4. Kwestie prawne i regulacyjne
Ekspertka podkreśla, że członkowie rządu nie tylko wygłaszają opinie na temat firm, lecz także tworzą prawa, które mają na nie wpływ. Podaje ona przykłady próby zakazania TikToka i w Stanach Zjednoczonych czy „nowych przepisów nakazujących ujawnienia wszystkich opłat”.
5. Wydajność i produkt
Ta kategoria dotyczy przypadków, w których dochodzi do problemów związanych np. ze znaczącym spadkiem cen akcji z powodu niskich zarobków firmy.
6. Przygotowanie odpowiedzi na pytania, które mogą się pojawić
Zdaniem McGee chodzi o odpowiednią organizację działań w obliczu kryzysu. Zgodnie z jej opinią, warto jest zebrać zasoby, które przydarzą się w kryzysowych okolicznościach.
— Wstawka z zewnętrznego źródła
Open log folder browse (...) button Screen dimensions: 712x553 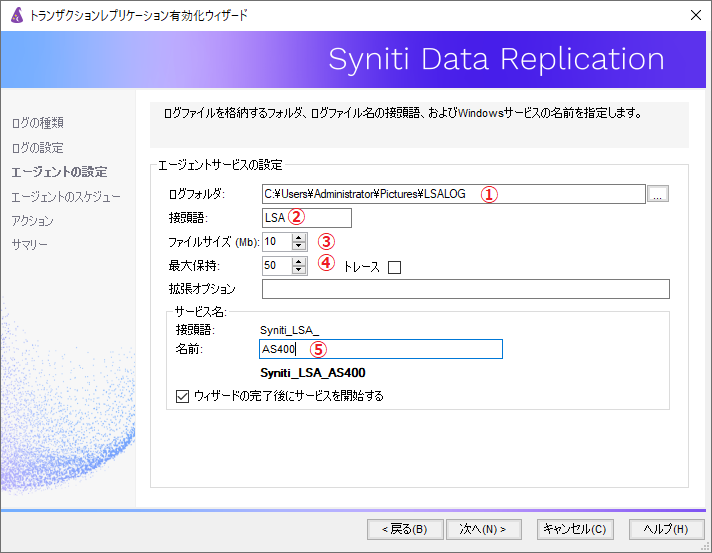657,195
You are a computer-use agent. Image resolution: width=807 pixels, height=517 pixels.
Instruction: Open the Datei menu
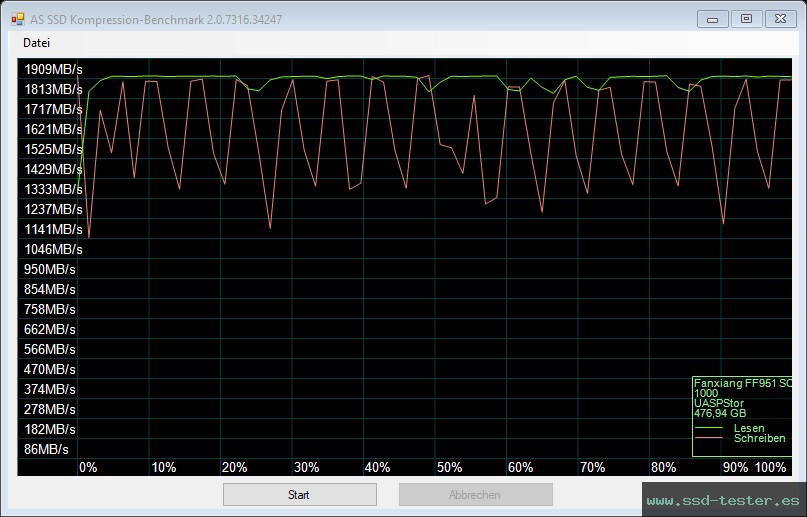pos(36,43)
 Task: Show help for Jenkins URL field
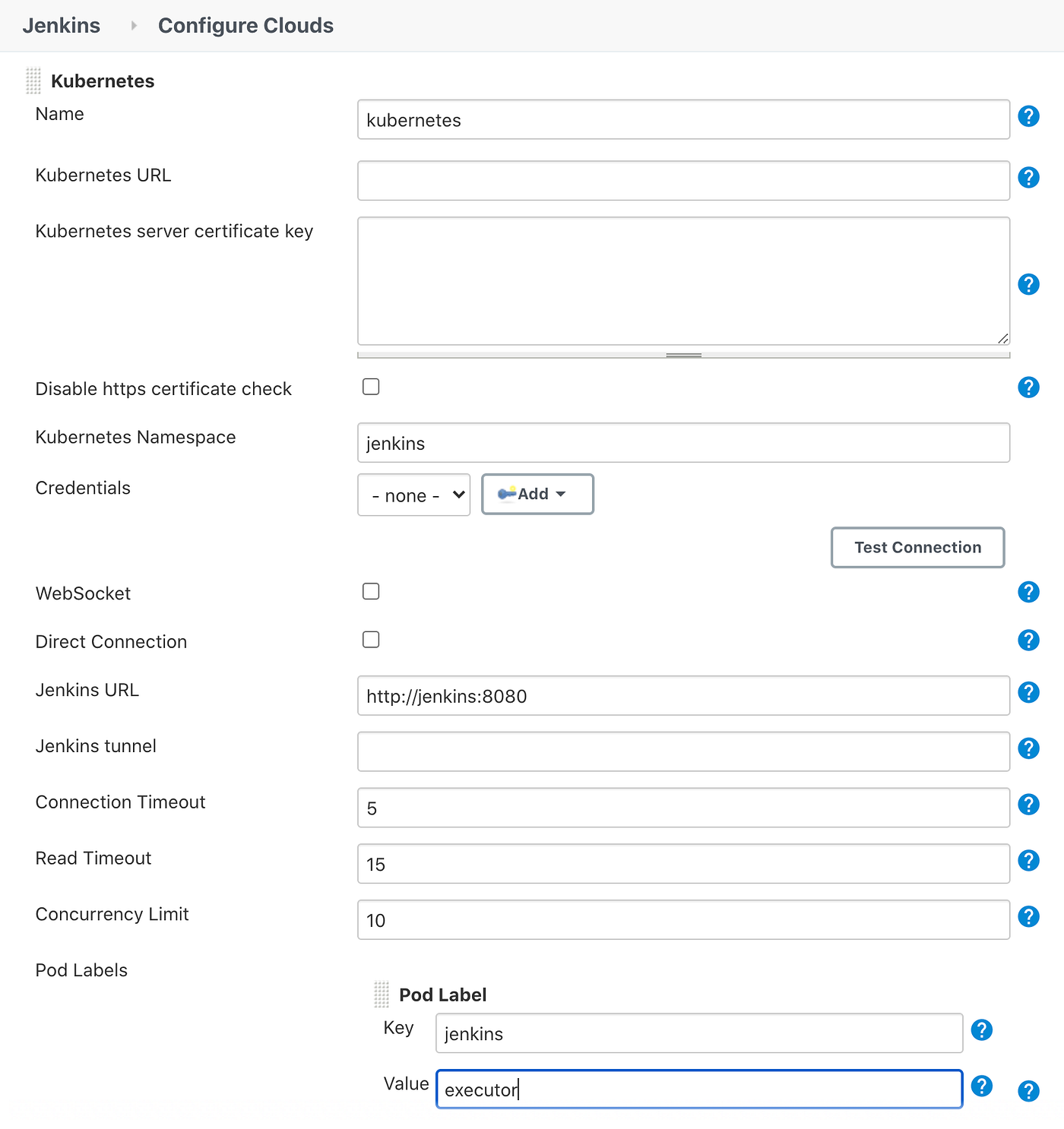(1028, 692)
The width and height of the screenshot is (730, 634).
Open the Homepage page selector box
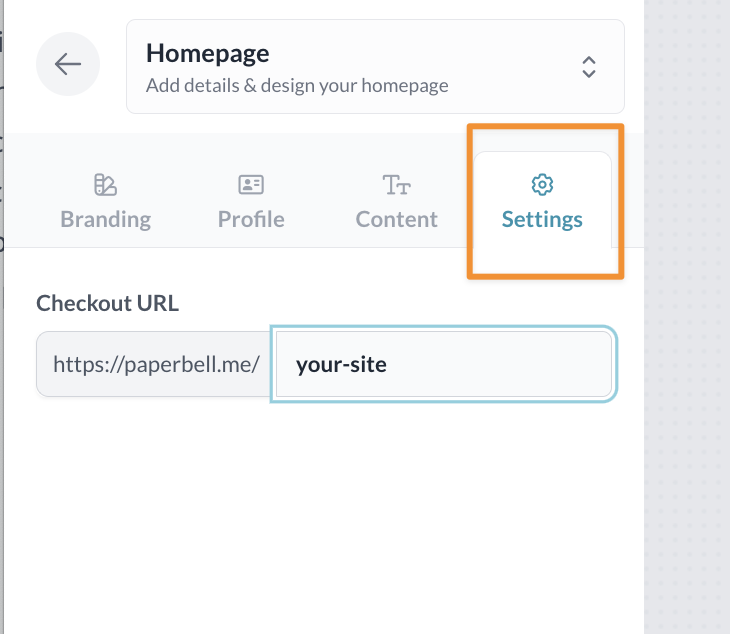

Mowa m.in. o kontaktach do rzeczników prasowych czy reporterów, z którymi regularnie współpracuje dana firma, oraz o tzw. „liście kontrolnej”, czyli zbiorze informacji, które będą potrzebne w obliczu trudności. Specjalistka zaleca również konsultacje z działami wewnątrz firmy. Radzi, by zapytać interesariuszy o ich obawy i wątpliwości w celu dostrzeżenia kwestii, które wymagają poprawy.
Pracownica Instytutu Finansów Międzynarodowych podkreśla, że „nie spotkała się jeszcze z kryzysem, który nie podlegałby pod co najmniej jedną z tych kategorii”. Jednocześnie zauważa ona, że problemy, a co za tym idzie – potrzeby firm, będą różnić się w zależności od branży.
Czytaj więcej: Cyberbezpieczeństwo, polityka, ESG – tych obszarów mogą dotyczyć kryzysy w 2024 roku
McGee uważa, że warto „spojrzeć na przeszłość jak na prognozę przyszłości”, co pozwoli na zawężenie pola potencjalnych zagrożeń. Mowa m.in. o zweryfikowaniu, jakie były największe kryzysy komunikacyjne przedsiębiorstwa w ciągu ostatnich dziesięciu lat. Podkreśla ona, że wiele osób zapomina o wykonaniu tego rodzaju researchu.
Co więcej, ekspertka radzi, by osoby zarządzające kryzysami myślały o sobie jak o szefach kuchni przygotowujących się do pracy w godzinach szczytu restauracji. Twierdzi, że warto, aby ustaliły one swoje „mise en place” oraz upewniły się, że „wszystkie składniki są czyste, pokrojone i gotowe do włożenia do garnka”.
Jak czytamy, kolejnymi elementami istotnymi w przypadku zarządzania kryzysem są elastyczność oraz świadomość tego, że „w tej chwili skupiasz się na przygotowaniu składników, a nie na produkcie końcowym”. Istotnymi elementami funkcjonowania w obliczu trudności są również „nakładanie kluczowych wskaźników efektywności na pomiary komunikacji” oraz branie pod uwagę „szerszych implikacji biznesowych kryzysu”. (an)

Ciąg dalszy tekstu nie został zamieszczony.